**TASK REQUIREMENTS:** Reproduce verbatim the entries between the line containing "in dialog header" and the line containing "Looking at the screenshot, I should click(x=130, y=401).", inclusive.

**INPUT MATERIAL:**
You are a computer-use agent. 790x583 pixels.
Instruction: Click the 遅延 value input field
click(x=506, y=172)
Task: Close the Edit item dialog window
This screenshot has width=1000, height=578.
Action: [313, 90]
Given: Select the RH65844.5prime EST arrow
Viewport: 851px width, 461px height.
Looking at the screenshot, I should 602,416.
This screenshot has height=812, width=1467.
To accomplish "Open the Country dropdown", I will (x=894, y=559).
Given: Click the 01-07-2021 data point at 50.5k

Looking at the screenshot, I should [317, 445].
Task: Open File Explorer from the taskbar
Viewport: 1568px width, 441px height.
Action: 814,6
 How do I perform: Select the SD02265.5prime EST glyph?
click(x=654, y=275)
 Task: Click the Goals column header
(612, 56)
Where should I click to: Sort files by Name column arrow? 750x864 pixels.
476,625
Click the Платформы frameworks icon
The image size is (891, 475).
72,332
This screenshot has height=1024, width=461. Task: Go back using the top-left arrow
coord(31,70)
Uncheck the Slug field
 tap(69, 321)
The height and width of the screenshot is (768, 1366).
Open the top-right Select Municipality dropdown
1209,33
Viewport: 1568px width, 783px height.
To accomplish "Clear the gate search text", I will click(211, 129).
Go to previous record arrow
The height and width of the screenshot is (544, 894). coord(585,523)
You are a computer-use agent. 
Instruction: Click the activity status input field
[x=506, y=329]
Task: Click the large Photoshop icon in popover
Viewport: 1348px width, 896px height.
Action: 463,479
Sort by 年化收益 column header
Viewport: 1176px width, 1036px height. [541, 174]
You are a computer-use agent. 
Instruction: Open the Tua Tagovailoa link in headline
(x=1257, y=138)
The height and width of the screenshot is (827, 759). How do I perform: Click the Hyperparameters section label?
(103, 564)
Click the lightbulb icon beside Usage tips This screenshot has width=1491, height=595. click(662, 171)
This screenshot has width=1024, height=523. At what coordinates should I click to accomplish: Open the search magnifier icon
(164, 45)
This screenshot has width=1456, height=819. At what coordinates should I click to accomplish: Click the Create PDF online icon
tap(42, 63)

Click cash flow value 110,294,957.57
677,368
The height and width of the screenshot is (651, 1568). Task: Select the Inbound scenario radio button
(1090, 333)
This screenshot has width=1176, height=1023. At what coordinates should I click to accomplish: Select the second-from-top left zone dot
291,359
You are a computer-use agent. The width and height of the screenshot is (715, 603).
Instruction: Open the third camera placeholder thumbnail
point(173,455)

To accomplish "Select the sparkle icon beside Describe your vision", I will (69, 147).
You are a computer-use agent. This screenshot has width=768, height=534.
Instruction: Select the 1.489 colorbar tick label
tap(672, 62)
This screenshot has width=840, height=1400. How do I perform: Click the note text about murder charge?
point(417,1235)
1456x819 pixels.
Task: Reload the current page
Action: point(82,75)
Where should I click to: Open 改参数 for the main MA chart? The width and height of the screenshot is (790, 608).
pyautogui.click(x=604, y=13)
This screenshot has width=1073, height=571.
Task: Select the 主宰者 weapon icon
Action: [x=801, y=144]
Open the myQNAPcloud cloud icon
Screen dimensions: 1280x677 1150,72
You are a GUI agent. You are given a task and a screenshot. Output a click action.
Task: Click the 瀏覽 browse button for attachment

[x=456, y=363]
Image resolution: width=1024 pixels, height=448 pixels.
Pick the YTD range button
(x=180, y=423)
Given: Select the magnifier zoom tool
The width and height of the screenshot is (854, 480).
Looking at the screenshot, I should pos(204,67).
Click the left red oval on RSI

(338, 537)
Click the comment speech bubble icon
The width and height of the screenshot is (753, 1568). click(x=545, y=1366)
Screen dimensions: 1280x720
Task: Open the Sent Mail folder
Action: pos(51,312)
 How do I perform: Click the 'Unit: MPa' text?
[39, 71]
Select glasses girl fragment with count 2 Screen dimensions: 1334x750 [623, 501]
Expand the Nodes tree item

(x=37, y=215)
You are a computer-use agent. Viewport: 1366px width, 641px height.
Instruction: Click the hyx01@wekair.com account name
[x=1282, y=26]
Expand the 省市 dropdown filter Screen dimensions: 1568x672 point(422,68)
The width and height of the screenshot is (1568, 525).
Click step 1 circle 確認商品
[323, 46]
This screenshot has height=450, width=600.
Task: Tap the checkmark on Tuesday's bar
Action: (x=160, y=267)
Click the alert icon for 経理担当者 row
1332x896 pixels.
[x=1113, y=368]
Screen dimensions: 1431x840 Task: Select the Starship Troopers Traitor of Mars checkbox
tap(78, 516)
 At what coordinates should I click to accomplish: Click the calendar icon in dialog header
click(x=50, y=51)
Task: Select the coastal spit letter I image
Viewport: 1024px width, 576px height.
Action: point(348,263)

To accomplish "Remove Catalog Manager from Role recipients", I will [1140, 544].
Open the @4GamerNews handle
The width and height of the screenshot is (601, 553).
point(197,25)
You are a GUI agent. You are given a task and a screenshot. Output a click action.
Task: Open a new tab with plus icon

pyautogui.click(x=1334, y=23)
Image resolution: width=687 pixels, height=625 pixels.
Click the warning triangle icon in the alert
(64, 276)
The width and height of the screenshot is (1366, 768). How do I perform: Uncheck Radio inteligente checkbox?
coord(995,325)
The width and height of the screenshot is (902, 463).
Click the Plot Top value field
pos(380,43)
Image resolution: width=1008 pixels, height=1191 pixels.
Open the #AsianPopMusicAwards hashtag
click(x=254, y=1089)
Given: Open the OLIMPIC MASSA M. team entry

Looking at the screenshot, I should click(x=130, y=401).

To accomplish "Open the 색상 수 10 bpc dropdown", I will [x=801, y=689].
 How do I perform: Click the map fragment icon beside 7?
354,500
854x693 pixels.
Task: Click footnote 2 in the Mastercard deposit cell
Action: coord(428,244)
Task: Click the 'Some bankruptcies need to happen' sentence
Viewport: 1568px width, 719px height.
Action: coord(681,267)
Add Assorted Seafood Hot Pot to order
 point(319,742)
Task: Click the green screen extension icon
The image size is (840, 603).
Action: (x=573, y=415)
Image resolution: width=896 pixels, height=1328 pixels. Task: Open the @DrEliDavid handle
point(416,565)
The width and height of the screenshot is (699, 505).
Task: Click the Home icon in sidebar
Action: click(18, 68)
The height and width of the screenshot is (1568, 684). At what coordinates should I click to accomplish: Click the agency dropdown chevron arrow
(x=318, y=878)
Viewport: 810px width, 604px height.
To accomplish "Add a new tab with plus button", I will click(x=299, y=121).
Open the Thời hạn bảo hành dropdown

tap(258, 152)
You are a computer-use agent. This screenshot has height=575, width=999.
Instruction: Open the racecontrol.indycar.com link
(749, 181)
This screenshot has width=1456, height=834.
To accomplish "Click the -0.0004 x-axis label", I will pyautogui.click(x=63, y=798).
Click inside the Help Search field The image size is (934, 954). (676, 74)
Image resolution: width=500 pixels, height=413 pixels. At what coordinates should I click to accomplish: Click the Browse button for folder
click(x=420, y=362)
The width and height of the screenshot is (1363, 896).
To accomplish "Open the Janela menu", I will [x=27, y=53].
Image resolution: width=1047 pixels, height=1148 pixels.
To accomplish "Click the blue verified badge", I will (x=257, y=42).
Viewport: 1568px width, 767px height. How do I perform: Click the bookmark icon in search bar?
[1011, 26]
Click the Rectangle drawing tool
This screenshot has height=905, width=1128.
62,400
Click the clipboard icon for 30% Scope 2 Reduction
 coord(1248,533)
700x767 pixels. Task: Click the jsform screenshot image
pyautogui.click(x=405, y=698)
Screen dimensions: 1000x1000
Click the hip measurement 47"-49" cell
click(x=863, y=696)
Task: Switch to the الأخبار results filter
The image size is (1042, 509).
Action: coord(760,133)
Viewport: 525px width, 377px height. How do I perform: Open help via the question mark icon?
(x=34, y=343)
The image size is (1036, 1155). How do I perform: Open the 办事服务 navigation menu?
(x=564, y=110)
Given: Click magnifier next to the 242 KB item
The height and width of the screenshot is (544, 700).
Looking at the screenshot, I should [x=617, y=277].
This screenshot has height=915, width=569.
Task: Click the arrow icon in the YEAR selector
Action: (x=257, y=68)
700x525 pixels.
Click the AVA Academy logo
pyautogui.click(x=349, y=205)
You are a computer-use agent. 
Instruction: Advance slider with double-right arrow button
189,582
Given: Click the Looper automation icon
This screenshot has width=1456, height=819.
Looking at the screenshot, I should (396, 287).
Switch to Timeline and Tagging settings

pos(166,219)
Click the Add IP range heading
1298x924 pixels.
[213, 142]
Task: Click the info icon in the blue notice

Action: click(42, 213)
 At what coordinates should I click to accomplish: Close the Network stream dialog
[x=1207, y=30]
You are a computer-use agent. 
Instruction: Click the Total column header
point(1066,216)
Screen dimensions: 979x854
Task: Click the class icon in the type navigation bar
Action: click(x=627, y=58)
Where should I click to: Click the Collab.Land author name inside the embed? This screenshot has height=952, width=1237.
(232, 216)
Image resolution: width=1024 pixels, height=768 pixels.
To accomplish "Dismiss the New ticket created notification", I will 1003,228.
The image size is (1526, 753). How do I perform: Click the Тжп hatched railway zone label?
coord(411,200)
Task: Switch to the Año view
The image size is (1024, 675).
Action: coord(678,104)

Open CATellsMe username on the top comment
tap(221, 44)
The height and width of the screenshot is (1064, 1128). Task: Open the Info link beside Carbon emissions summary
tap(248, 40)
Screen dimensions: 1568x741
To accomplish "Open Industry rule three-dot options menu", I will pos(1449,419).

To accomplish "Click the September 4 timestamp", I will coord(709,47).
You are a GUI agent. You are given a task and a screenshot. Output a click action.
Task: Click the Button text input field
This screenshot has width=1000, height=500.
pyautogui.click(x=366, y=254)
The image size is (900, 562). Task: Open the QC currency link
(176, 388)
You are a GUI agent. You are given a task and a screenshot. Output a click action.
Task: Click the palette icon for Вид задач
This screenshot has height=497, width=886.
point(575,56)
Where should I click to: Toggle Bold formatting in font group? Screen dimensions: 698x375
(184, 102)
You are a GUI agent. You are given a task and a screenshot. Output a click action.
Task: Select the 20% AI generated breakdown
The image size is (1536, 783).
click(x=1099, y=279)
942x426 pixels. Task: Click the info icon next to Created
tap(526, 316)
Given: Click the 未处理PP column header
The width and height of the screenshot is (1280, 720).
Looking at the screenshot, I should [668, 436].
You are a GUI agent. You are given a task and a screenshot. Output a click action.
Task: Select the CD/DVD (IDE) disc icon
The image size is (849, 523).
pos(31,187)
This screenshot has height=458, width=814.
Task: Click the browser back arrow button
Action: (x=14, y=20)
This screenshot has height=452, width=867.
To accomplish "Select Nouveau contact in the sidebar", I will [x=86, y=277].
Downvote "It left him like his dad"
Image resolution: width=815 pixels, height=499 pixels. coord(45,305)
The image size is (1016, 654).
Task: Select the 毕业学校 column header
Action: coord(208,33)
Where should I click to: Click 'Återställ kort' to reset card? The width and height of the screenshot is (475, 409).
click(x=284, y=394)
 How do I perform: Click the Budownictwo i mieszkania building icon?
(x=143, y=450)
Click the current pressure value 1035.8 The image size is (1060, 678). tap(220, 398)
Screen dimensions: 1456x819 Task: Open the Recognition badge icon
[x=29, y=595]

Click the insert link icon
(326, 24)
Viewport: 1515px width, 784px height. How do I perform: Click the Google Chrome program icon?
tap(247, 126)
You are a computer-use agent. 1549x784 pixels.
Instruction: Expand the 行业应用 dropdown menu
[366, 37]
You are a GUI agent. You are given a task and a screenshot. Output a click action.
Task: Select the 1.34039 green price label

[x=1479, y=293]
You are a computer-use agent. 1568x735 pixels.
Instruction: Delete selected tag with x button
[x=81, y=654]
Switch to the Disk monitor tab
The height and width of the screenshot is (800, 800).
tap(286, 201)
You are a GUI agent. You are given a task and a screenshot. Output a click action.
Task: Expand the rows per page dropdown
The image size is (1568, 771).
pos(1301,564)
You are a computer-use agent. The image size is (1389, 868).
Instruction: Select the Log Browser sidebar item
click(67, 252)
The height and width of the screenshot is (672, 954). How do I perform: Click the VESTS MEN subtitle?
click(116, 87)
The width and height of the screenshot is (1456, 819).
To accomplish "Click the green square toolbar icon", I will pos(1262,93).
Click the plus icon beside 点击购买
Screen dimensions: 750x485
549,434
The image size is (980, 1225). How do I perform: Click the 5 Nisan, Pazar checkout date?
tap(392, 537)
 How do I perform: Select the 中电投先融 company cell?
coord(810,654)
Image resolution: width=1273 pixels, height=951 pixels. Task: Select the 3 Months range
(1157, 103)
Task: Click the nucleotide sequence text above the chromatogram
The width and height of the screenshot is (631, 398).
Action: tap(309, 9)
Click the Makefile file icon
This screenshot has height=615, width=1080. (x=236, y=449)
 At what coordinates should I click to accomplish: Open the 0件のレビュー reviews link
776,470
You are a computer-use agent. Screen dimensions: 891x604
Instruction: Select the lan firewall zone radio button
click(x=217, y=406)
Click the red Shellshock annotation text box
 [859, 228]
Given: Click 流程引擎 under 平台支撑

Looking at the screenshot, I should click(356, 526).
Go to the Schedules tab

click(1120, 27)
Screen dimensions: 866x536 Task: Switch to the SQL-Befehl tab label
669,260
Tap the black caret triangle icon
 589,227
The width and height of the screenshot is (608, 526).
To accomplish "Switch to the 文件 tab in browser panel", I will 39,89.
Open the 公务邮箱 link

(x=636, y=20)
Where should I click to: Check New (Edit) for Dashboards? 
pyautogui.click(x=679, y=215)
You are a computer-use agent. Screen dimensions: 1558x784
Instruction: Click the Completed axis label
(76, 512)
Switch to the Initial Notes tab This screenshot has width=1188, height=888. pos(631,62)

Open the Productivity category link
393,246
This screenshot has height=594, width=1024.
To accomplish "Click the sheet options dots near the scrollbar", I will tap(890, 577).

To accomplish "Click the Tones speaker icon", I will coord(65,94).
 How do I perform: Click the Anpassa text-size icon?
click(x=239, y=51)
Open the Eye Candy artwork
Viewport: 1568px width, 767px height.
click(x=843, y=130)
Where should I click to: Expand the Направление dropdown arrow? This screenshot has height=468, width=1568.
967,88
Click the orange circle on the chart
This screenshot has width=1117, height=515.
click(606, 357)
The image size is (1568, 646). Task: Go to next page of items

**EXERCISE OUTPUT:**
 At what coordinates should I click to accomplish: Click the calendar icon in dialog header
click(x=50, y=51)
Task: Select the coastal spit letter I image
Viewport: 1024px width, 576px height.
Action: point(348,263)

To accomplish "Remove Catalog Manager from Role recipients", I will [1140, 544].
Open the @4GamerNews handle
The width and height of the screenshot is (601, 553).
point(197,25)
You are a GUI agent. You are given a task and a screenshot. Output a click action.
Task: Open a new tab with plus icon

pyautogui.click(x=1334, y=23)
Image resolution: width=687 pixels, height=625 pixels.
Click the warning triangle icon in the alert
(64, 276)
The width and height of the screenshot is (1366, 768). How do I perform: Uncheck Radio inteligente checkbox?
coord(995,325)
The width and height of the screenshot is (902, 463).
Click the Plot Top value field
pos(380,43)
Image resolution: width=1008 pixels, height=1191 pixels.
Open the #AsianPopMusicAwards hashtag
click(x=254, y=1089)
Given: Open the OLIMPIC MASSA M. team entry

Looking at the screenshot, I should click(x=130, y=401).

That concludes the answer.